PROBLEM STATEMENT
Wherever the word "computer" appears in a line of the records, copy that line.

====== RECORDS TO USE

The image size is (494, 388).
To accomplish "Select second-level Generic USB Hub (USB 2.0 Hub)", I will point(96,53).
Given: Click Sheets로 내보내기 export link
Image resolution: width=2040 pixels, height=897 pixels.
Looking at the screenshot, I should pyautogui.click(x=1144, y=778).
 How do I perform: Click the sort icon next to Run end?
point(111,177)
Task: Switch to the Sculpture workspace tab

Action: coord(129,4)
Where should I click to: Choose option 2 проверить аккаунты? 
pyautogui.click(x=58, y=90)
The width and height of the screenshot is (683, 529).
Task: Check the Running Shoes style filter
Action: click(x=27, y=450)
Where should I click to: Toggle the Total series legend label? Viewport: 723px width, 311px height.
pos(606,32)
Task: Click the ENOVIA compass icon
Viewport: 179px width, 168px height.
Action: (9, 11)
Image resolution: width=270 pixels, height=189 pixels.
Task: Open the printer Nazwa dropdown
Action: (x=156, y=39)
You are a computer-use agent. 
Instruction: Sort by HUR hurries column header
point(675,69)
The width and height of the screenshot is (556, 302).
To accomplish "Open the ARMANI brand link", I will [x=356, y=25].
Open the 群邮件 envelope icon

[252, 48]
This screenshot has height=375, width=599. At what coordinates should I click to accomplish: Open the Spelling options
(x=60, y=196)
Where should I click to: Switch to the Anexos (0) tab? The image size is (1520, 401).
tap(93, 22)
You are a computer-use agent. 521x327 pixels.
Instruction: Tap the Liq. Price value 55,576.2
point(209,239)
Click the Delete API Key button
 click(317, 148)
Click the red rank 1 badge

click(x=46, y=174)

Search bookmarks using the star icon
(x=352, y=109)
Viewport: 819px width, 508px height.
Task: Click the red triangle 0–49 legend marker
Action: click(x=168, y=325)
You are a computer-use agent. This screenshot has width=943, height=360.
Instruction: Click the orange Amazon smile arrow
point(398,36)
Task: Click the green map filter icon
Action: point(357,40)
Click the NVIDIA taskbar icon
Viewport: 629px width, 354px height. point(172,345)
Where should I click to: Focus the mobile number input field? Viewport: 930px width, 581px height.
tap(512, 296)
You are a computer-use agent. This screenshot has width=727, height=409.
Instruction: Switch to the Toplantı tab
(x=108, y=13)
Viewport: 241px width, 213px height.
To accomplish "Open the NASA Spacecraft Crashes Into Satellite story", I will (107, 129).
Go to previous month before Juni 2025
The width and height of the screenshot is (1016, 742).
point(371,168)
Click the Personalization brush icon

============

WRITTEN RESPONSE
You are a computer-use agent. 
You are a computer-use agent. 521x327 pixels.
You are a computer-use agent. This screenshot has width=943, height=360.
You are a computer-use agent. This screenshot has width=727, height=409.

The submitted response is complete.